#### TASK PROMPT:
An exact copy of every entry is required, minus the pictures.

** Opening EXERCISE INPUTS block **

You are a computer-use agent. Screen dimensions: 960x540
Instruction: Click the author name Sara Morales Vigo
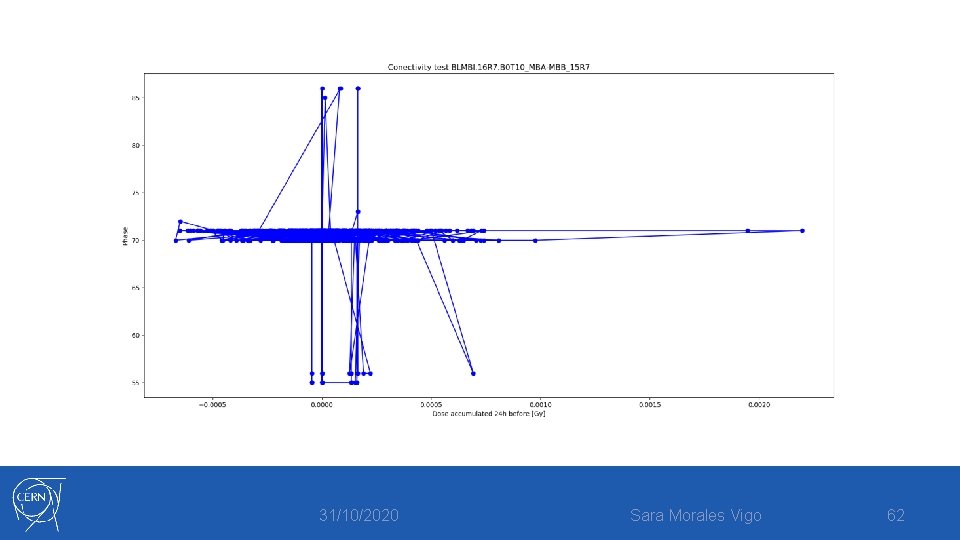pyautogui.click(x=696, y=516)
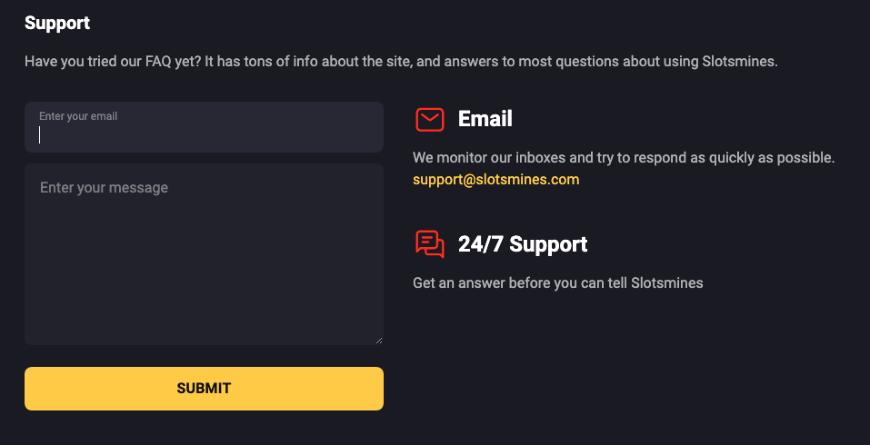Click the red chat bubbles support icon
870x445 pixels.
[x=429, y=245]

** Closing EXERCISE INPUTS block **

#### RESULT FOR THIS EXERCISE:
You are a computer-use agent. Screen dimensions: 960x540
Instruction: Click the author name Sara Morales Vigo
pyautogui.click(x=696, y=516)
Click the red chat bubbles support icon
870x445 pixels.
[x=429, y=245]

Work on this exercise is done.